The design of auctions, like other deployment policies, considers the allocation and management of risks related to renewable energy projects among stakeholders. Standardisation of contracts, for example, can help reduce project risks. Jean-Pascal Pham-Ba of the Terrawatt Initiative highlighted the role of Open Solar Contracts in improving access to finance and in turn lowering electricity prices. Different types of risk mitigation instrument are applicable to renewable energy projects. Pierre Telep of the Green Climate Fund (GCF) which provides funds and project facilitation to developing countries, highlighted the importance of policies, project design and project-based transactions for the risk mitigation of renewable investment. Tusekile Kibonde from the Africa Trade Insurance discussed difficulties in insuring renewable energy projects, focusing on project failures at early stages due to risks that could not be mitigated. IRENA also presented its risk mitigation instrument Risk Assessment and Mitigation Platform (RAMP).
Throughout the Policy Day, Members and stakeholders shared experiences and best practices in policy-making to ensure that all countries benefit from socio-economic gains of the energy transition, including economic growth and job creation. Today, the renewable energy sector provides 11 million people with work globally, as outlined in the Agency’s latest report on Renewable Energy and Jobs.

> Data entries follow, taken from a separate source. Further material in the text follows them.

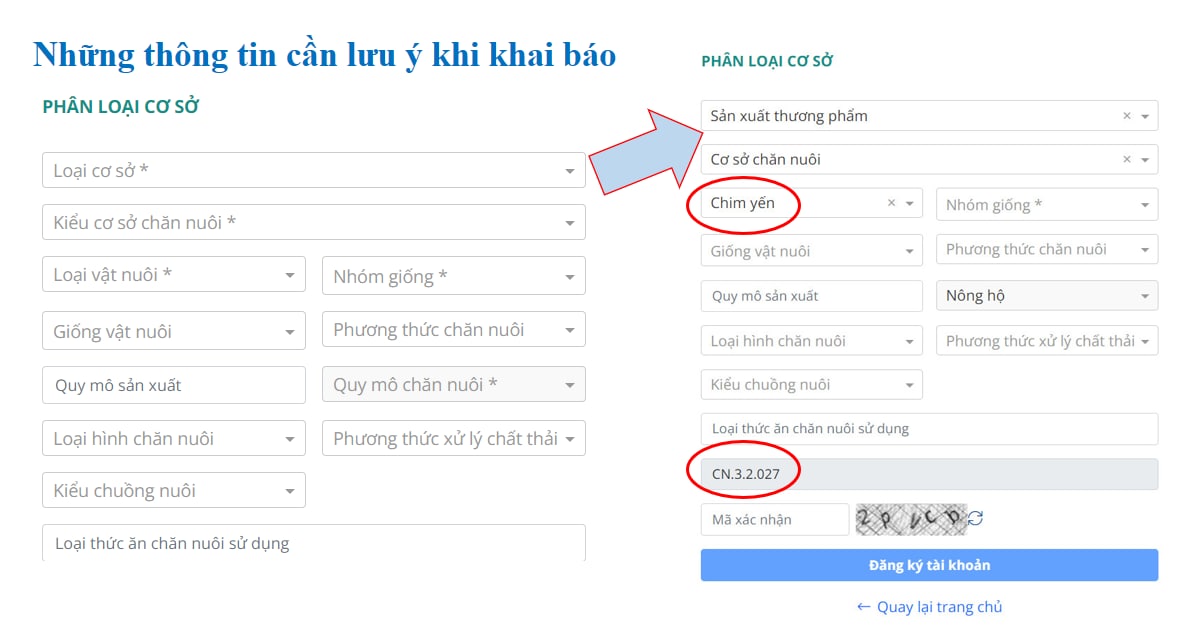Click the "CN.3.2.027" code field

929,474
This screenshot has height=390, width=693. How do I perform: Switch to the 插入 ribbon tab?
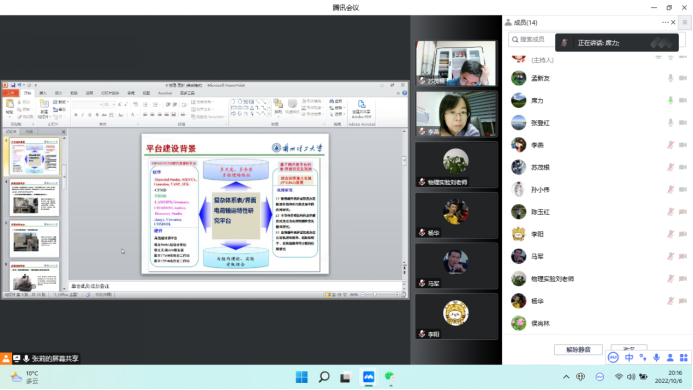point(43,93)

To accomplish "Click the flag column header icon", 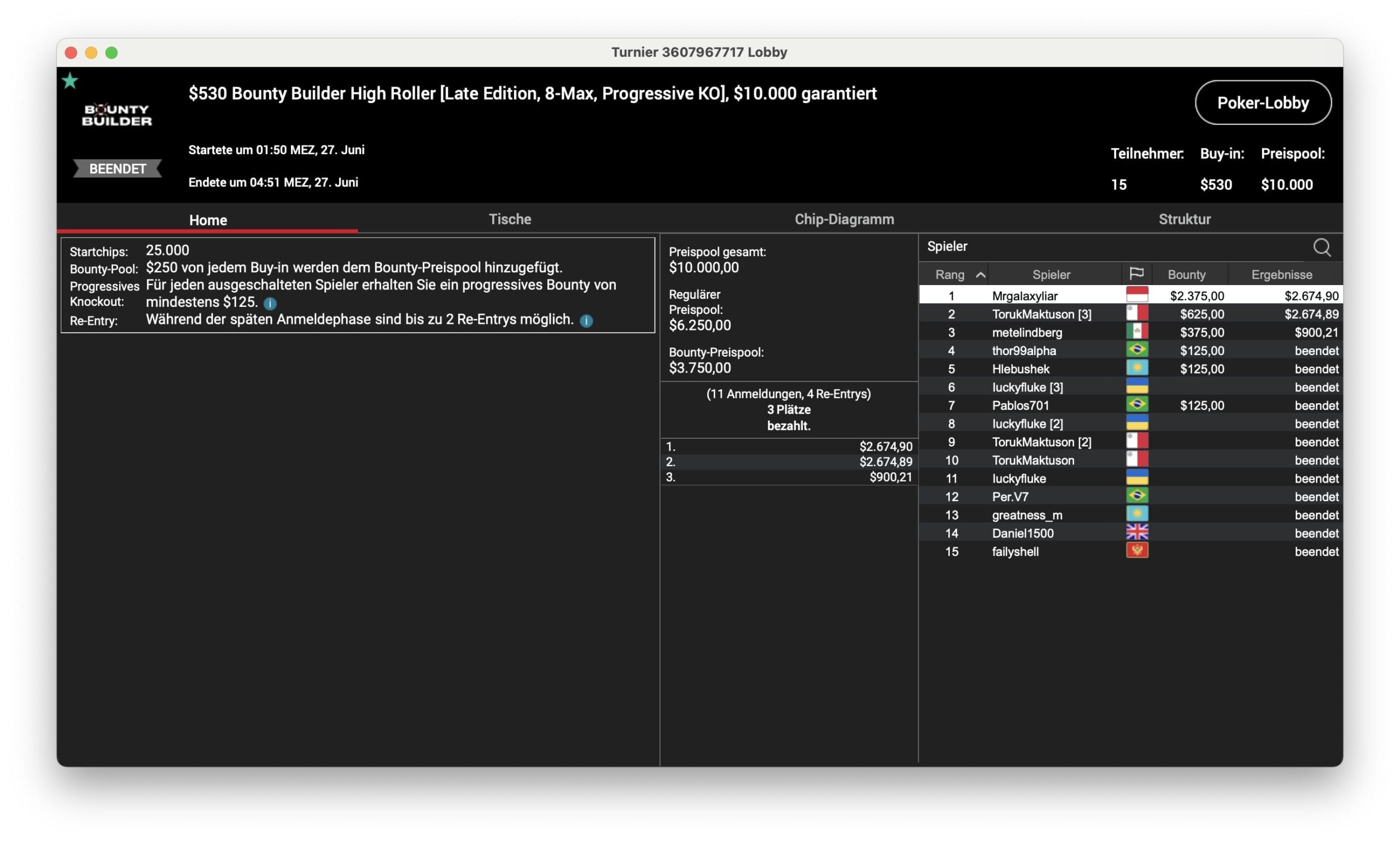I will pyautogui.click(x=1136, y=274).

“A set of enabling and integrating policies can ensure a just and broadly inclusive energy transition,” said Rabia Ferroukhi, the Director of IRENA’s Knowledge, Policy and Finance Centre. “Such a framework includes a broad range of action in several inter-linked policy fields like industrial, labour market, education and financial policy. These policy fields are closely aligned. The success of one policy measure rides on progress in the others”.
"Morocco’s mix of policies have supported the development of local capabilities and domestic supply chains. This has produced benefits nationally and locally," said Yasmina Benmessaoud from the Moroccan Agency for Sustainable Energy (Masen). “We want that the maximum of people benefit from renewable energy including regional and local communities”, she added. The same can be said about South Africa. Mokgadi Modise, the Chief Director of Clean Energy at the Department of Energy highlighted that “policies must be implemented in an integrated manner when shifting from fossil fuels to clean energy. Local content, skills transfer, and skills development must be taken into account.”
In conclusion, for true sustainability, the policy framework can be designed to extend the benefits of energy transformation to all people and communities. Countries have gained a range of insights on integrating renewable energy deployment with a broader mix of socio-economic policies. This can help to address transition challenges and ensure the best outcome for society at large. To maximise the benefits of overhauling the energy system, governments can adopt different measures depending on geographic, economic and social context.